The White House also singled out undocumented immigrants, ramping up raids and deportations while targeting so-called sanctuary cities. In September, Trump announced the end of the Deferred Action for Childhood Arrivals (DACA) program, an Obama-era directive that granted temporary protections to hundreds of thousands of undocumented immigrants who came to the United States as children.
Other programs have also come under fire. The White House has rolled back Temporary Protected Status (TPS) for recipients from multiple countries, including Haiti, El Salvador, and Nicaragua — all of whom came to the United States amid severe turmoil in their home countries. Hundreds of thousands must now uproot their lives, returning to places where they are likely to face many of the same conditions they fled.
The Trump administration has cracked down on documented immigration more broadly. The president has endorsed the Reforming American Immigration for a Strong Economy (RAISE) Act, which would cut immigration in half, from approximately 1 million people per year to 500,000. Trump has also actively targeted the diversity visa program, something many without U.S. family ties have long seen as their only chance to immigrate.
Highly skilled immigrants haven’t been spared either. Trump has repeatedly argued for a merit-based system, slamming family-based migration. But the administration has targeted H-1B visa recipients, highly-skilled workers in a number of sectors, many of whom disproportionately come from India. Experts and employers alike say that crusade could have a devastating impact on the U.S. economy and workforce.
That’s not all. Earlier this month, reports circulated that the Department of Homeland Security (DHS) is preparing to scrutinize the use of public assistance funds when making immigration decisions regarding permanent residency status — even when the funds in question are used for U.S. citizen children.
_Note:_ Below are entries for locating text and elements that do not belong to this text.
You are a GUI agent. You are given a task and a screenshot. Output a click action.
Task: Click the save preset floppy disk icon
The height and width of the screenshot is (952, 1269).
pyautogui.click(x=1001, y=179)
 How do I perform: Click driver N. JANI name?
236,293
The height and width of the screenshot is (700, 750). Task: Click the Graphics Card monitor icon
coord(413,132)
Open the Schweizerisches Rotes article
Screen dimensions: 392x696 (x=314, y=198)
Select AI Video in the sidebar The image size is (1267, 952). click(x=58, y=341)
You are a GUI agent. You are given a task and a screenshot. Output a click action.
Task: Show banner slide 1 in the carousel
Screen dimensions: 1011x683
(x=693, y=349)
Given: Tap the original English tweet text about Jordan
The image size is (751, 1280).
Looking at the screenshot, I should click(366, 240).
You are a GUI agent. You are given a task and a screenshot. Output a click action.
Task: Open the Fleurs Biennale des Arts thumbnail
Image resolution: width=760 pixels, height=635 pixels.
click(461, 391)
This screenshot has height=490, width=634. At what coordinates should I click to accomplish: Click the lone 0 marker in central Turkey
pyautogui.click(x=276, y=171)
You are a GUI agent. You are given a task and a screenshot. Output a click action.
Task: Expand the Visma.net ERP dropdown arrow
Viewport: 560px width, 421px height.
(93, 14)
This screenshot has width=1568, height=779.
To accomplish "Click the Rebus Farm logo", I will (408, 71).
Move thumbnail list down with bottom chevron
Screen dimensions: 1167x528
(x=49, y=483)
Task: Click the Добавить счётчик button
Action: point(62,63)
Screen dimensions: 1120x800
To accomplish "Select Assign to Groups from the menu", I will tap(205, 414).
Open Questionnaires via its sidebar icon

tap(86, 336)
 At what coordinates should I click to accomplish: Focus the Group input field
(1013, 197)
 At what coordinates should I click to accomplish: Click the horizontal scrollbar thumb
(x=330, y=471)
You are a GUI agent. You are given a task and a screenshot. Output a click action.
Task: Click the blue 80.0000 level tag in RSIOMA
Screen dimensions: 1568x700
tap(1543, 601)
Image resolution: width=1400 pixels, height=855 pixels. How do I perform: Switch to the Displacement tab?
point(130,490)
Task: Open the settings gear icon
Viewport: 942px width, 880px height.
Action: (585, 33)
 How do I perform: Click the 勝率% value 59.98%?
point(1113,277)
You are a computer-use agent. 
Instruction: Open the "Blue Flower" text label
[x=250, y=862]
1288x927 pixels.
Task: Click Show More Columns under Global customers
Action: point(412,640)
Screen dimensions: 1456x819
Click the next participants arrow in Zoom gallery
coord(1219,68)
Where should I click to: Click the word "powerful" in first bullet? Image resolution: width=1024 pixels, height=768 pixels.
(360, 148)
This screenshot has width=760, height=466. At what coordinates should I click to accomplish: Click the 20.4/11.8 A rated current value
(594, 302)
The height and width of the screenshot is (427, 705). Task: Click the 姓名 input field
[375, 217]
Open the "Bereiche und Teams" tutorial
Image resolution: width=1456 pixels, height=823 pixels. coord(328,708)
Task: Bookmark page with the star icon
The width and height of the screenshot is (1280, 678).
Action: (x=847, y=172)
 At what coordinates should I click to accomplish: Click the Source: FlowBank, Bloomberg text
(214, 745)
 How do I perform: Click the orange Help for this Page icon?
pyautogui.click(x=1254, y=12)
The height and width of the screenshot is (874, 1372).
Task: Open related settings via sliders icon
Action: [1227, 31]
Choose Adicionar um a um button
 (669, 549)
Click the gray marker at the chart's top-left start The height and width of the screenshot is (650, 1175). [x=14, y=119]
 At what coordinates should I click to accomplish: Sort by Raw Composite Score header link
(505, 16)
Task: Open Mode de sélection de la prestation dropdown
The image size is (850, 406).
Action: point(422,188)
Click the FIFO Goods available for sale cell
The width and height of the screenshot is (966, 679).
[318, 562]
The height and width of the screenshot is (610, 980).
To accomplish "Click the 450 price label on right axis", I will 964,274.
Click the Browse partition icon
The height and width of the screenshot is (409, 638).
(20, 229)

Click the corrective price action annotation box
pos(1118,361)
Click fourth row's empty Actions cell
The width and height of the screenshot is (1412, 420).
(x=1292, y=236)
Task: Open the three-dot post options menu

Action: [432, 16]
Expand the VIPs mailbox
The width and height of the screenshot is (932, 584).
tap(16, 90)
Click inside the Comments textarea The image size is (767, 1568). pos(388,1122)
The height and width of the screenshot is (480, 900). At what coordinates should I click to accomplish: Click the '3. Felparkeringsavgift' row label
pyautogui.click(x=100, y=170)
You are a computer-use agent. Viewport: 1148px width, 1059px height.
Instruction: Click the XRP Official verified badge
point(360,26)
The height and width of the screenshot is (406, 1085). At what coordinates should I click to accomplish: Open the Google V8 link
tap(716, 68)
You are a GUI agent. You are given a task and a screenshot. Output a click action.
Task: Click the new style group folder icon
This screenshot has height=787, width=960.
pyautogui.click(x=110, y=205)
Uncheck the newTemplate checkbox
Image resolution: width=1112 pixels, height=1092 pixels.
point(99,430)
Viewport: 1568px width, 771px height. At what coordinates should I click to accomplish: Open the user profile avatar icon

That hardline approach to immigration is seemingly at odds with the realities of the president’s own administration and extended circle. Trump is the grandson of Scottish and German immigrants. His wife, Melania, is an immigrant from Slovenia; her parents appear to be U.S. permanent residents. Cissna, the USCIS director, is himself the son of an immigrant from Peru and he grew up speaking Spanish at home.
“Our family is literally a product of our nation’s legal immigration system,” he told the Senate Judiciary Committee in May. “Should I be confirmed, these experiences will undoubtedly illuminate everything I do as USCIS director.”
That illumination seems to look differently for Cissna, who advocates for ending both family-based immigration and the diversity visa program, than it does for immigration advocates. Many panned Thursday’s announcement that “nation of immigrants” would be missing from the USCIS statement.
“Our nation is one built by immigrants—removing this language does nothing to change that fact, it only reveals the insidious racism harbored by those in this administration,” said Eleanor Acer, director of refugee protection at Washington-based advocacy group Human Rights First, in a statement.
Immigration opponents, by contrast, cheered the altered statement. “The biggest problem with our immigration system is that it lacks a clear national interest objective,” said Ira Mehlman, a spokesman for the anti-immigration Federation for American Immigration Reform, or FAIR. Mehlman said the new statement offered more clarity.
The United States has been the top international migration destination since 1960, according to the Migration Policy Institute. Around 44 million immigrants lived in the United States in 2016. More recent numbers indicate that one-fifth of the world’s immigrants lived in the country as of 2017.